Krutrim is looking to develop India’s first homegrown family of chips for AI, general compute and edge, announced Ola’s founder Bhavish Aggarwal in August
The startup is planning to launch first chip in the family of chips by 2026 and Bodhi 2 by 2028
Krutrim became India’s first AI unicorn after raising a $50 Mn funding round in January.
Ola group’s artificial intelligence venture Krutrim has seen its first top-level exit at a time when it is planning to roll out new products and services, including AI chip and cloud services.
As per ET’s report, citing people close to the matter, Krutrim AI’s business head Ravi Jain has resigned.

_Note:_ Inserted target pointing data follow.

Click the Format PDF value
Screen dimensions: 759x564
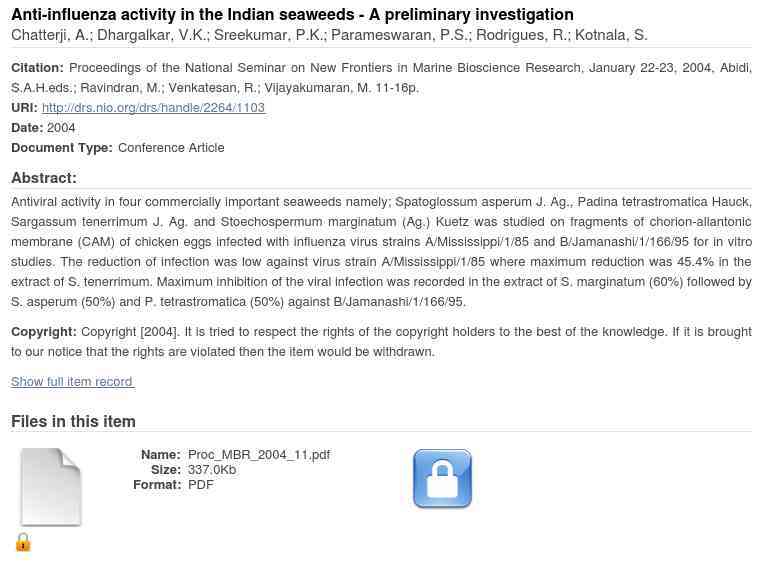[x=200, y=485]
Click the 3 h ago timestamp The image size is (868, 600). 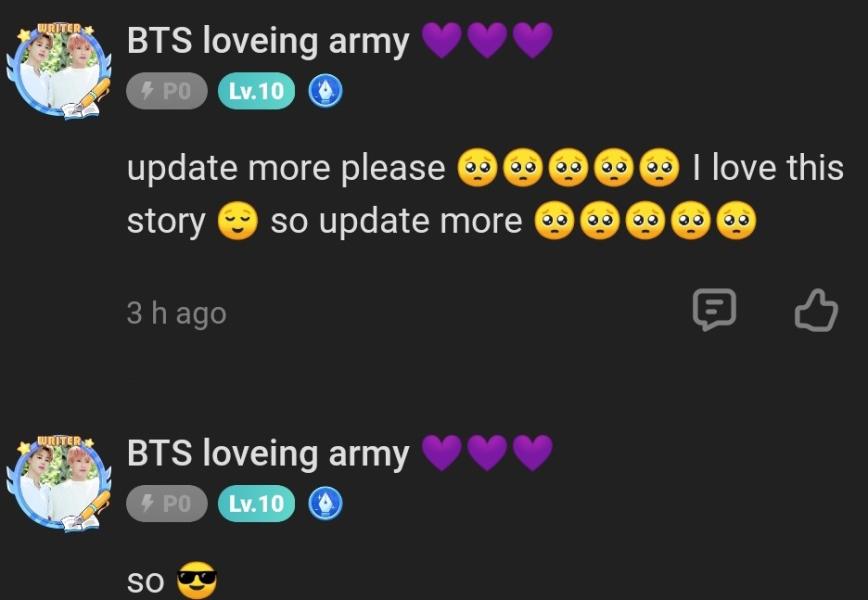click(x=177, y=313)
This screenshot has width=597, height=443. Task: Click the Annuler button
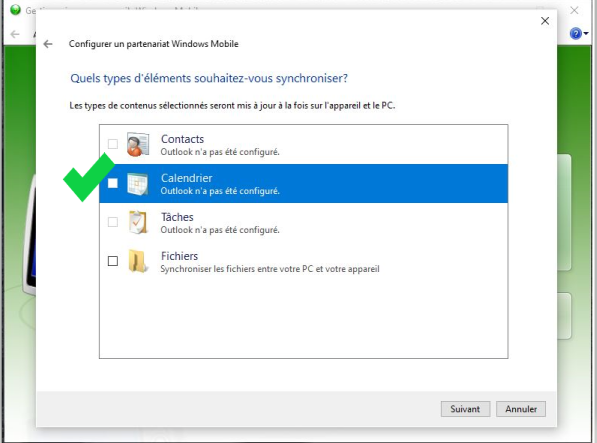point(521,409)
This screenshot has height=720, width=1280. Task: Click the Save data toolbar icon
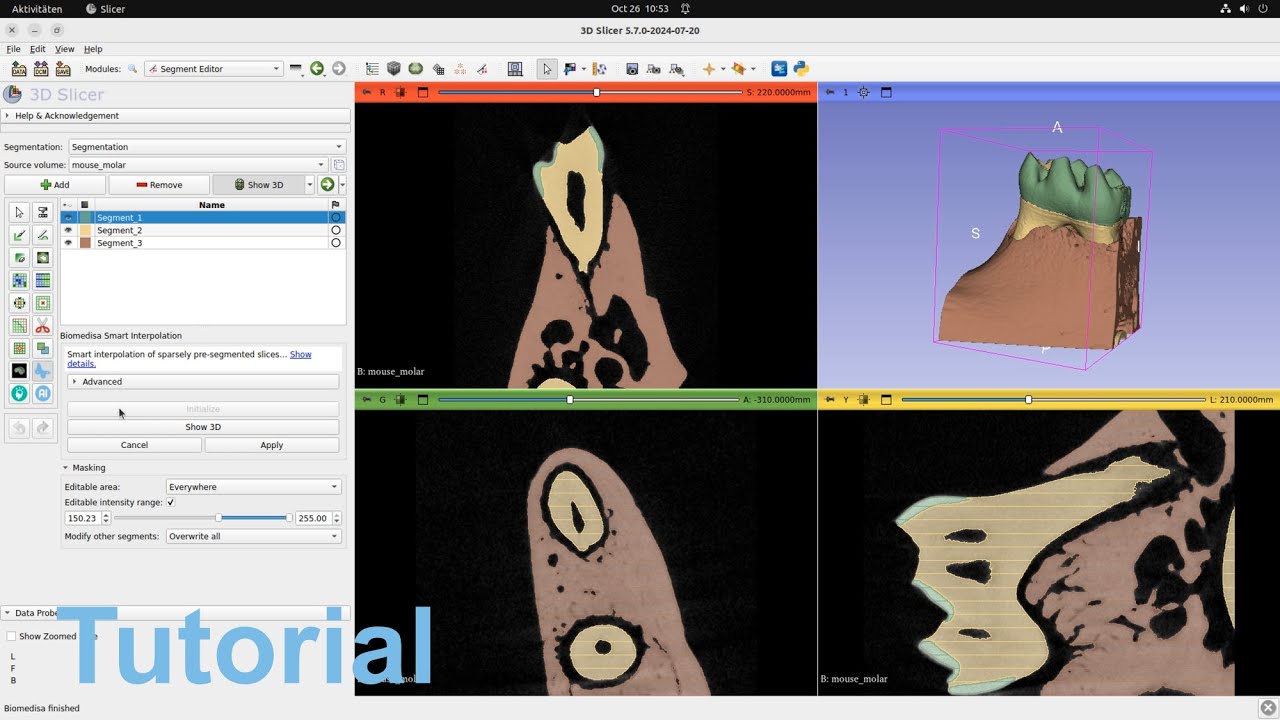[63, 69]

Inc42 has reached out to Ola for comments on the development. The story will be updated based on the response.
This comes at a time when Ola chief Bhavish Aggarwal founded Krutrim has announced plans to develop India’s first homegrown family of chips for artificial intelligence, general compute and edge. The chips include Bodhi for AI, Sarv for general computing, and Ojas for Edge.
It is looking to launch the first chip by 2026 and Bodhi 2 in the coming four years (by 2028).
Krutrim has entered the unicorn club this year only, notably becoming the first homegrown AI startup to secure the status.
Aggarwal, during annual event in August, also mentioned that Krutrim will scale up its data centre capacity to 1 GW by 2028 from the current 20 MW.
The startup in May, two months after it launched its chatbot, released an Android app for its AI chatbot.
Krutrim first unveiled its AI models in December last year and showcased its AI chatbot, which functions similarly to other open-source large language models (LLM) such as ChatGPT and Meta’s Llama 2.
The startup became India’s first AI unicorn after raising a $50 Mn funding round in January. The funding round was led by a clutch of investors including Matrix Partners India. The Bengaluru-based startup was launched in April last year.
It competes with the likes of Bharat GPT by CoRover.ai, Pragna by Soket Labs, Tech Mahindra-backed Project Indus, and Lightspeed-backed Sarvam AI in India.
In April, Inc42 reported Ola Cab’s CEO Hemant Bakshi has quit the startup within months of joining. At the time, the ride hailing major also laid off around 10% of its workforce, or about 200 employees, in a restructuring exercise.
Citing reason for layoffs, Aggarwal said Ola Cabs has made substantial investments in artificial intelligence (AI), which has led to significant cost advantages, reported TechCrunch.